Compressed Image Sensing by Jointly Leveraging Multi-Scale Heterogeneous Priors for the Internet of Multimedia Things

Abstract

As an important branch of the Internet of Things, the Internet of Multimedia Things (IoMT) has complex application scenarios, thus putting forward new challenges to data communication. With the application of compressed sensing (CS)-based image compression and transmission in the field of IoMT, the traditional CS image reconstruction algorithms have been extended to model-based algorithms, which exploit more prior information of multimedia objects other than sparsity/compressibility in the reconstruction process. However, these algorithms mainly exploit just one type of prior information, still leaving room for further improvement. In this paper, we propose a novel CS image reconstruction algorithm by jointly leveraging multi-scale (local and global) heterogeneous (statistical and structural) priors of natural images, named jointly leveraging statistical and structural priors for CS image reconstruction (JLSSP-CS), to enable high-quality CS image recovery for IoMT. Specifically, the proposed JLSSP-CS algorithm is realized under the iterative hard thresholding framework, and the reconstruction process is composed of two phases.
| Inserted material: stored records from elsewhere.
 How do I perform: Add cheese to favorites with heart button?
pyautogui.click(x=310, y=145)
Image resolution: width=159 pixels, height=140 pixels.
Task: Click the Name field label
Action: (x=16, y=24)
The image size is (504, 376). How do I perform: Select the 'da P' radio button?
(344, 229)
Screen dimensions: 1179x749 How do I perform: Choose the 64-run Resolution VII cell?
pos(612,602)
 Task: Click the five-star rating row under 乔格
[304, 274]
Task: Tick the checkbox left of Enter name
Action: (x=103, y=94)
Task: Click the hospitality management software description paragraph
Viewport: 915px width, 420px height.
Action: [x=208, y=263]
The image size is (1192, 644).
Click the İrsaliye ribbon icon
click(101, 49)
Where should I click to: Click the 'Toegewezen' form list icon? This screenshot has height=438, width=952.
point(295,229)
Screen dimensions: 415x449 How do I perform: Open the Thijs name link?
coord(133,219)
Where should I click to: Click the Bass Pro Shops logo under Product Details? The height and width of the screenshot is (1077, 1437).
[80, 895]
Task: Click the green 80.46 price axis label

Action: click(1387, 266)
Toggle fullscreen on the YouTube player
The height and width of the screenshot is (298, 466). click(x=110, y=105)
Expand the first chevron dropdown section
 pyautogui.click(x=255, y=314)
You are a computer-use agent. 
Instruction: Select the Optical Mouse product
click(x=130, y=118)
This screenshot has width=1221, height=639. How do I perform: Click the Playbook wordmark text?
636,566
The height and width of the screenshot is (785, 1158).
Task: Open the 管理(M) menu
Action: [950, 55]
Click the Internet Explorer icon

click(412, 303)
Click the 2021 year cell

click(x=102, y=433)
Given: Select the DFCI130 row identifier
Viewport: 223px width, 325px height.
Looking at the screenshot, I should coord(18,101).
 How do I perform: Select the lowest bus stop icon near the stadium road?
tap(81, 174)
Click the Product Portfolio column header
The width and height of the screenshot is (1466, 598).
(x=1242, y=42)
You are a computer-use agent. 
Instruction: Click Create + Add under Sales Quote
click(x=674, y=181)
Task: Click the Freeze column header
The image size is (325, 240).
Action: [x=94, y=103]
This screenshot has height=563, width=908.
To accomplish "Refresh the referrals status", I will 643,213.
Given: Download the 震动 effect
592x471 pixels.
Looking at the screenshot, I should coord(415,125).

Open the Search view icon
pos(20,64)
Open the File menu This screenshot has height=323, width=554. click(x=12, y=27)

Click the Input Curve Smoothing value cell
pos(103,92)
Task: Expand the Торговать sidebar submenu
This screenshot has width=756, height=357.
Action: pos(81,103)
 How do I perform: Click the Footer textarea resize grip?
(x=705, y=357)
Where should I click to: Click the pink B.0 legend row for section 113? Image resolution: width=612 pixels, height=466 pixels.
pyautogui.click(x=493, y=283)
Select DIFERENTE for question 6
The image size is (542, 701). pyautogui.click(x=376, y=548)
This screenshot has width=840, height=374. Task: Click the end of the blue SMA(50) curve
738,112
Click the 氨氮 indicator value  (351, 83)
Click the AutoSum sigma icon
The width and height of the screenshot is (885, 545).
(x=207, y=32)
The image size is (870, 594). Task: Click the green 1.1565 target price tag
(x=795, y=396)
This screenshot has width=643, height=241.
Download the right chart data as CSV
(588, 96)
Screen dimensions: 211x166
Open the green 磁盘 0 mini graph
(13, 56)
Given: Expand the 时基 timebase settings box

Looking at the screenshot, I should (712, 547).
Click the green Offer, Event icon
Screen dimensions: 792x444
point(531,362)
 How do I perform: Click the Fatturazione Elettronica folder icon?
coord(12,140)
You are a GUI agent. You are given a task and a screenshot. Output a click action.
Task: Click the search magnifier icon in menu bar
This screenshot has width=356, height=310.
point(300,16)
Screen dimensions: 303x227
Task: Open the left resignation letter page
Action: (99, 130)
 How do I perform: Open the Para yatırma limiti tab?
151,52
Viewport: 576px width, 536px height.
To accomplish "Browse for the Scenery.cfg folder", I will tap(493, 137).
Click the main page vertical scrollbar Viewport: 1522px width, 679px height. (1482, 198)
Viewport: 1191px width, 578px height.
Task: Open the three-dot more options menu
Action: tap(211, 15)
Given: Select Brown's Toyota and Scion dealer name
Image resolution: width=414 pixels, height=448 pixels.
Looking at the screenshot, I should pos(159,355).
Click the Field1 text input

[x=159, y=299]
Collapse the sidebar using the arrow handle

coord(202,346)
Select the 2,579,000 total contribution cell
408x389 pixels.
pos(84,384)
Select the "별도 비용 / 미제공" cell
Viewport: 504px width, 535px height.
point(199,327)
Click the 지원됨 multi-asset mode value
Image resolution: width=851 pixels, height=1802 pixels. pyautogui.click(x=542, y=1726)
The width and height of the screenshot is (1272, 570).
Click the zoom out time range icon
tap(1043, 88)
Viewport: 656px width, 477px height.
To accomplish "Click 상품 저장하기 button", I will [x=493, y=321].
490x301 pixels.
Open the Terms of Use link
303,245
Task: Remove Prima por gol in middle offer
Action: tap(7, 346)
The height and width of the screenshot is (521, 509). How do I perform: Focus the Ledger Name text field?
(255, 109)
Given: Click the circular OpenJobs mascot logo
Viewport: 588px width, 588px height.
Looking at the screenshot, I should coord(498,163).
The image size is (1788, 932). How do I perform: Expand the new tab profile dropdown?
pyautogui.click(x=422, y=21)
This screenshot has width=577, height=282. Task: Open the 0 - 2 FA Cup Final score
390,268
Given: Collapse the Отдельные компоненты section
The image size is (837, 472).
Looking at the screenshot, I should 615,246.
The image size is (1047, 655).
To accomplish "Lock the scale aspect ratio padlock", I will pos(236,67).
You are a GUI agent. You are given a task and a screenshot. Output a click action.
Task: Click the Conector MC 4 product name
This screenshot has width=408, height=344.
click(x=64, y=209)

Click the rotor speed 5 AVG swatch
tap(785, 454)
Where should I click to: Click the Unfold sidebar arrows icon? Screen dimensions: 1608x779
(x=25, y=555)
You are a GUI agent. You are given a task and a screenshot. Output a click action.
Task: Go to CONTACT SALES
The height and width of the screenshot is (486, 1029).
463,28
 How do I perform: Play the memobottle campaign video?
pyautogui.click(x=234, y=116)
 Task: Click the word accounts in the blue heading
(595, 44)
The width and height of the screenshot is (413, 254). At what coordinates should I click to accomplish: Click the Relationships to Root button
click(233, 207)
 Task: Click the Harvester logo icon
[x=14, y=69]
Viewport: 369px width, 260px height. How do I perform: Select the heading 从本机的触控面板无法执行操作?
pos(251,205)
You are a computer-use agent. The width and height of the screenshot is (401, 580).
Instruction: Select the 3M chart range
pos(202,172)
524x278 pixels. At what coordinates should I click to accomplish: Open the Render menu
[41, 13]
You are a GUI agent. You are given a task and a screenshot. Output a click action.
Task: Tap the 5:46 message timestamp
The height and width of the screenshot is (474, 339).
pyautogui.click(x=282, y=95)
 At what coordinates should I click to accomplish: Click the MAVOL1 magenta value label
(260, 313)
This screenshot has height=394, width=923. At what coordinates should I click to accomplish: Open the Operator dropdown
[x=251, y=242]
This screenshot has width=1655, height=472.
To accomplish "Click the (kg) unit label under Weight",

In the first phase, the local statistical correction and the global statistical correction are considered sequentially. Then, the global statistical and structural priors are exploited in nested iterations to further refine the recovery result in the second phase. The extensive simulations have been conducted, and the results indicate that the proposed JLSSP-CS algorithm outperforms the current state of the art by realizing high-quality image reconstruction with a small number of measurements for IoMT end devices.